U.K. jails right-wing extremist who helped "inspire" U.S. mass shootings

London — A 19-year-old British man whose extreme right-wing videos helped "inspire" two recent U.S. shootings, according to police, was sentenced Friday to 11 years in prison by a U.K. court. Daniel Harris was convicted of encouraging terrorism. 

He had been previously found guilty of six terrorism offenses in November of 2022, following a slew of online posts on the World Truth Videos platform spewing racist rhetoric and issuing calls for the death of minorities.

Harris was also convicted of the possession of a 3D printer with the intent to make his own gun.

Daniel Harris is seen in a photo provided by the police in Derbyshire, England. Derbyshire Constabulary

The teenager's online videos were referenced several times by the gunman behind the supermarket shooting in Buffalo, New York last May, as well as the suspect in the mass killing at a Colorado gay club in November. 

Harris' previous convictions include aggravated criminal damage for defacing a Manchester mural of George Floyd, who was killed by a police officer in Minnesota in 2020. 

Judge Patrick Field KC told the court on Friday that Harris created a series of videos glorifying acts of murder with specific instructions to emulate them, according to BBC News.

"In these videos you expressed and repeated vile antisemitic, racist, misogynistic and homophobic views," he told Harris at the sentencing. "You intended to encourage terrorism, and it's plain that what was being encouraged was lethal, racist and antisemitic violence, as well as violence against the gay community."

Gunman in Buffalo supermarket shooting pleads guilty

Last year, a 19-year-old man pleaded guilty to the the hate-fueled murder of 10 individuals in the Buffalo, New York grocery store. An online statement he posted revealed his objective was to target a predominantly Black neighborhood. At the top of his online statement was an image taken from one of Harris' videos.

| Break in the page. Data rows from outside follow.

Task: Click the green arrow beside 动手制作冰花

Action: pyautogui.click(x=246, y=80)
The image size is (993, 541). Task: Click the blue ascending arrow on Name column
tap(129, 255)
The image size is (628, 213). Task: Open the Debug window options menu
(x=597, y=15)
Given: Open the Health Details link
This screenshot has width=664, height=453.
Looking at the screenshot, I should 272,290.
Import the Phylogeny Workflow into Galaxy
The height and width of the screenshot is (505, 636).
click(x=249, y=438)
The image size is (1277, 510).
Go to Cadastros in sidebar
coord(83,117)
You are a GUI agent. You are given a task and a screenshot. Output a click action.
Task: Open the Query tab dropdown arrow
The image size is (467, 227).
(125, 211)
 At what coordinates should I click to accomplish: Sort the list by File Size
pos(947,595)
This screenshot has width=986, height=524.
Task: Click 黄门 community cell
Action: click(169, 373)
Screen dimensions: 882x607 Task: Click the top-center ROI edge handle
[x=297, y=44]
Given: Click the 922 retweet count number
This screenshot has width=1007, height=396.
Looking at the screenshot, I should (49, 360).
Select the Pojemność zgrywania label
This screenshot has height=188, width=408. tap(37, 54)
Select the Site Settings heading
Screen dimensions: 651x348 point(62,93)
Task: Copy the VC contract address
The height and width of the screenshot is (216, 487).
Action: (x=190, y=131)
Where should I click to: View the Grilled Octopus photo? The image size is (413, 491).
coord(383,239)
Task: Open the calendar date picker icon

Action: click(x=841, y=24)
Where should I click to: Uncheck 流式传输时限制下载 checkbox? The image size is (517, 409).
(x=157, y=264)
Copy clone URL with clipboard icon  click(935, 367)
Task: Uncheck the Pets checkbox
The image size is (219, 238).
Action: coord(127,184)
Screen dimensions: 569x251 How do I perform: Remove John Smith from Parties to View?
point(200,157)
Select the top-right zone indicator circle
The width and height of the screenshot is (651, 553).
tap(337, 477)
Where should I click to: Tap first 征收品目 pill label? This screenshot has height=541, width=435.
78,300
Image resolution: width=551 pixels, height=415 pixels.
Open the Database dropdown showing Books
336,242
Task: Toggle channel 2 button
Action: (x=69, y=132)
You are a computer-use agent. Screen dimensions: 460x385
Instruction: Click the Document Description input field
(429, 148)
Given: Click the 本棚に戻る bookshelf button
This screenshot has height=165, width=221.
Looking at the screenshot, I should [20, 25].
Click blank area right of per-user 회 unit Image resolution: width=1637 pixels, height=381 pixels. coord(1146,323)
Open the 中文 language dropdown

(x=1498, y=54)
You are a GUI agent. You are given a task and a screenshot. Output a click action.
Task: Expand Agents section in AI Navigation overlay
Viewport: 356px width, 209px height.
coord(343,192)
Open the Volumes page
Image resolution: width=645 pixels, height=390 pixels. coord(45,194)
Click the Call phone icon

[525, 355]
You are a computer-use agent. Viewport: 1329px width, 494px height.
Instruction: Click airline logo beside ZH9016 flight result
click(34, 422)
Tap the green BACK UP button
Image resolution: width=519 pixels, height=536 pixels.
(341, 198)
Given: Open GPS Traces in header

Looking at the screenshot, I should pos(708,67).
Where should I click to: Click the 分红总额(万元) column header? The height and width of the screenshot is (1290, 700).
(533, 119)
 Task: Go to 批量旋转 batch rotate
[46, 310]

Two months prior to the shooting, the Buffalo gunman commented on one of Harris' posts praising a 2019 terror attack on a mosque in New Zealand, with the American telling the British teenager, "You are not alone my friend :)".  

"The threat [Harris] posed became such that we had to act in order to ensure the safety of the wider public," Detective Inspector Chris Brett said in a police statement after the sentencing on Friday. "The reference to one of his videos in the prelude to the Buffalo attack is a case in point."

Suspect formally charged in LGBTQ+ club shooting in Colorado Springs

Further evidence revealed that the person suspected of killing five people at the Q Club in Colorado had also frequented Harris' channel on the World Truth Videos platform.

"As we have seen in this case against Daniel Harris, such irresponsible and hateful behavior can have deadly consequences," Brett said. "While not all individuals have the means to act upon their words, in the online space, they can easily spread to inspire others who do."